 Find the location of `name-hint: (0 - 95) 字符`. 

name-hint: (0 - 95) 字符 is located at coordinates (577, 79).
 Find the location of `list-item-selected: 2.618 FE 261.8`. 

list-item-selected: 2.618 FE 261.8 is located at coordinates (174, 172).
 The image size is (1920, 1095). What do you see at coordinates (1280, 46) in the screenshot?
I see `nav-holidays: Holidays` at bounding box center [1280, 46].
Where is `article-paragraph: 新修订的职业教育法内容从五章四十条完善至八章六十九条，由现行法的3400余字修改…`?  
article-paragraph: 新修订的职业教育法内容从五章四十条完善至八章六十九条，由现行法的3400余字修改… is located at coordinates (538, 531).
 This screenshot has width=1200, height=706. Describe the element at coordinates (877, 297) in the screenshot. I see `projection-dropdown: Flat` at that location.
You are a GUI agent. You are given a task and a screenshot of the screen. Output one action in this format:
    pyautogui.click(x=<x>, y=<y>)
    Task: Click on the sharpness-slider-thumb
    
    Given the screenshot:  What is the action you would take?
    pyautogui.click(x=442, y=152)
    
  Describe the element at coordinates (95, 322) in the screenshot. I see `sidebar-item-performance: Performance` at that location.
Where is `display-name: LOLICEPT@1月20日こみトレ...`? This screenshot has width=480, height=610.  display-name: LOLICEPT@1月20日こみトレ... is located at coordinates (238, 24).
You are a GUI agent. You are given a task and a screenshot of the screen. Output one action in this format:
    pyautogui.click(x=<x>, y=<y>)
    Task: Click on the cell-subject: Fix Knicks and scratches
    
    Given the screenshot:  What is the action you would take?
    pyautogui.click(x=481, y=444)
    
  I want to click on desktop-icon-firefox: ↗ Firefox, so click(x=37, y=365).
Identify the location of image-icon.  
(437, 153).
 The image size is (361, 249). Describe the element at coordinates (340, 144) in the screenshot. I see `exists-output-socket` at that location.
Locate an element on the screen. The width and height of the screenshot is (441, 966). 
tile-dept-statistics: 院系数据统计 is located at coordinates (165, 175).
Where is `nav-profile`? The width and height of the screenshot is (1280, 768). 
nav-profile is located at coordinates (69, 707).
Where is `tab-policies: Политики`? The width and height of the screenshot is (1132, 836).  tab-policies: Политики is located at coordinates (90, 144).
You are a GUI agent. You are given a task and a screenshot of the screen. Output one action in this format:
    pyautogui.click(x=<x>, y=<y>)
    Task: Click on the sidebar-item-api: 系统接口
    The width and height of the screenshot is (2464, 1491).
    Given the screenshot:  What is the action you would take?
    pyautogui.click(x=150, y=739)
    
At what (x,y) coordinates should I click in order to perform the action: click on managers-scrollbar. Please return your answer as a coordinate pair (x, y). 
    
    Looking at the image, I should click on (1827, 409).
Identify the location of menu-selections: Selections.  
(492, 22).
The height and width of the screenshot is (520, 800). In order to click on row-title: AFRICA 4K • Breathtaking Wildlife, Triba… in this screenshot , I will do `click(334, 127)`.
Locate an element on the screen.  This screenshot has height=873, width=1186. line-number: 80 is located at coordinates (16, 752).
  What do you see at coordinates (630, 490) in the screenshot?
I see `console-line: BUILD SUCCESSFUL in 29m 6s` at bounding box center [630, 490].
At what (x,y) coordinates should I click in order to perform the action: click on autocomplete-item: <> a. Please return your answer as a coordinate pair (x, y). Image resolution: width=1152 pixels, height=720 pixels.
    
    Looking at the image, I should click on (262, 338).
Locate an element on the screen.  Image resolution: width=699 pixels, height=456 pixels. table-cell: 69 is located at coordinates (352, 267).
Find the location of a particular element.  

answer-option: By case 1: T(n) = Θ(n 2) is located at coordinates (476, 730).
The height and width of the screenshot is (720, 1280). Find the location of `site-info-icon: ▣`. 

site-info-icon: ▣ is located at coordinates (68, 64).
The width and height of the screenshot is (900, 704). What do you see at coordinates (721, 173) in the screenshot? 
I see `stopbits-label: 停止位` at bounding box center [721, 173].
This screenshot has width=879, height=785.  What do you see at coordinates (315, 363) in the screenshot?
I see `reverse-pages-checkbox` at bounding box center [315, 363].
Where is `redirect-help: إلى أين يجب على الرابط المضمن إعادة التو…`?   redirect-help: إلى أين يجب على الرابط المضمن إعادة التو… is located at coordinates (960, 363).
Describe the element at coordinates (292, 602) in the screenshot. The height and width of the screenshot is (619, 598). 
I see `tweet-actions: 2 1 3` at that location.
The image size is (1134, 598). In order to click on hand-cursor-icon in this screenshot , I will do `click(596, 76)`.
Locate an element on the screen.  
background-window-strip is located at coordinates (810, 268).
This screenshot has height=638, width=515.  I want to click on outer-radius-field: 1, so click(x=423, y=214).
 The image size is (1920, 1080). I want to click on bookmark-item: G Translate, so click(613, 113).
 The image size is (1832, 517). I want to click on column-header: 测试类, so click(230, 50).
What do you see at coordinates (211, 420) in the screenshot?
------------------------------------------------------------------------
- [Problem to solve]: Arrange the entries above into a Markdown table with the columns Row and Line, giving each non-blank line its own numbered row and omitting blank lines.

- [Answer to the problem]:
| Row | Line |
|---|---|
| 1 |  Find the location of `name-hint: (0 - 95) 字符`.  |
| 2 | name-hint: (0 - 95) 字符 is located at coordinates (577, 79). |
| 3 |  Find the location of `list-item-selected: 2.618 FE 261.8`.  |
| 4 | list-item-selected: 2.618 FE 261.8 is located at coordinates (174, 172). |
| 5 |  The image size is (1920, 1095). What do you see at coordinates (1280, 46) in the screenshot? |
| 6 | I see `nav-holidays: Holidays` at bounding box center [1280, 46]. |
| 7 | Where is `article-paragraph: 新修订的职业教育法内容从五章四十条完善至八章六十九条，由现行法的3400余字修改…`?   |
| 8 | article-paragraph: 新修订的职业教育法内容从五章四十条完善至八章六十九条，由现行法的3400余字修改… is located at coordinates (538, 531). |
| 9 |  This screenshot has width=1200, height=706. Describe the element at coordinates (877, 297) in the screenshot. I see `projection-dropdown: Flat` at that location. |
| 10 | You are a GUI agent. You are given a task and a screenshot of the screen. Output one action in this format: |
| 11 |     pyautogui.click(x=<x>, y=<y>) |
| 12 |     Task: Click on the sharpness-slider-thumb |
| 13 |     Given the screenshot:  What is the action you would take? |
| 14 |     pyautogui.click(x=442, y=152) |
| 15 |   Describe the element at coordinates (95, 322) in the screenshot. I see `sidebar-item-performance: Performance` at that location. |
| 16 | Where is `display-name: LOLICEPT@1月20日こみトレ...`? This screenshot has width=480, height=610.  display-name: LOLICEPT@1月20日こみトレ... is located at coordinates (238, 24). |
| 17 | You are a GUI agent. You are given a task and a screenshot of the screen. Output one action in this format: |
| 18 |     pyautogui.click(x=<x>, y=<y>) |
| 19 |     Task: Click on the cell-subject: Fix Knicks and scratches |
| 20 |     Given the screenshot:  What is the action you would take? |
| 21 |     pyautogui.click(x=481, y=444) |
| 22 |   I want to click on desktop-icon-firefox: ↗ Firefox, so click(x=37, y=365). |
| 23 | Identify the location of image-icon.   |
| 24 | (437, 153). |
| 25 |  The image size is (361, 249). Describe the element at coordinates (340, 144) in the screenshot. I see `exists-output-socket` at that location. |
| 26 | Locate an element on the screen. The width and height of the screenshot is (441, 966).  |
| 27 | tile-dept-statistics: 院系数据统计 is located at coordinates (165, 175). |
| 28 | Where is `nav-profile`? The width and height of the screenshot is (1280, 768).  |
| 29 | nav-profile is located at coordinates (69, 707). |
| 30 | Where is `tab-policies: Политики`? The width and height of the screenshot is (1132, 836).  tab-policies: Политики is located at coordinates (90, 144). |
| 31 | You are a GUI agent. You are given a task and a screenshot of the screen. Output one action in this format: |
| 32 |     pyautogui.click(x=<x>, y=<y>) |
| 33 |     Task: Click on the sidebar-item-api: 系统接口 |
| 34 |     The width and height of the screenshot is (2464, 1491). |
| 35 |     Given the screenshot:  What is the action you would take? |
| 36 |     pyautogui.click(x=150, y=739) |
| 37 | At what (x,y) coordinates should I click in order to perform the action: click on managers-scrollbar. Please return your answer as a coordinate pair (x, y).  |
| 38 |     Looking at the image, I should click on (1827, 409). |
| 39 | Identify the location of menu-selections: Selections.   |
| 40 | (492, 22). |
| 41 | The height and width of the screenshot is (520, 800). In order to click on row-title: AFRICA 4K • Breathtaking Wildlife, Triba… in this screenshot , I will do `click(334, 127)`. |
| 42 | Locate an element on the screen.  This screenshot has height=873, width=1186. line-number: 80 is located at coordinates (16, 752). |
| 43 |   What do you see at coordinates (630, 490) in the screenshot? |
| 44 | I see `console-line: BUILD SUCCESSFUL in 29m 6s` at bounding box center [630, 490]. |
| 45 | At what (x,y) coordinates should I click in order to perform the action: click on autocomplete-item: <> a. Please return your answer as a coordinate pair (x, y). Image resolution: width=1152 pixels, height=720 pixels. |
| 46 |     Looking at the image, I should click on (262, 338). |
| 47 | Locate an element on the screen.  Image resolution: width=699 pixels, height=456 pixels. table-cell: 69 is located at coordinates (352, 267). |
| 48 | Find the location of a particular element.   |
| 49 | answer-option: By case 1: T(n) = Θ(n 2) is located at coordinates (476, 730). |
| 50 | The height and width of the screenshot is (720, 1280). Find the location of `site-info-icon: ▣`.  |
| 51 | site-info-icon: ▣ is located at coordinates (68, 64). |
| 52 | The width and height of the screenshot is (900, 704). What do you see at coordinates (721, 173) in the screenshot?  |
| 53 | I see `stopbits-label: 停止位` at bounding box center [721, 173]. |
| 54 | This screenshot has width=879, height=785.  What do you see at coordinates (315, 363) in the screenshot? |
| 55 | I see `reverse-pages-checkbox` at bounding box center [315, 363]. |
| 56 | Where is `redirect-help: إلى أين يجب على الرابط المضمن إعادة التو…`?   redirect-help: إلى أين يجب على الرابط المضمن إعادة التو… is located at coordinates (960, 363). |
| 57 | Describe the element at coordinates (292, 602) in the screenshot. The height and width of the screenshot is (619, 598).  |
| 58 | I see `tweet-actions: 2 1 3` at that location. |
| 59 | The image size is (1134, 598). In order to click on hand-cursor-icon in this screenshot , I will do `click(596, 76)`. |
| 60 | Locate an element on the screen.   |
| 61 | background-window-strip is located at coordinates (810, 268). |
| 62 | This screenshot has height=638, width=515.  I want to click on outer-radius-field: 1, so click(x=423, y=214). |
| 63 |  The image size is (1920, 1080). I want to click on bookmark-item: G Translate, so click(613, 113). |
| 64 |  The image size is (1832, 517). I want to click on column-header: 测试类, so click(230, 50). |
| 65 | What do you see at coordinates (211, 420) in the screenshot? |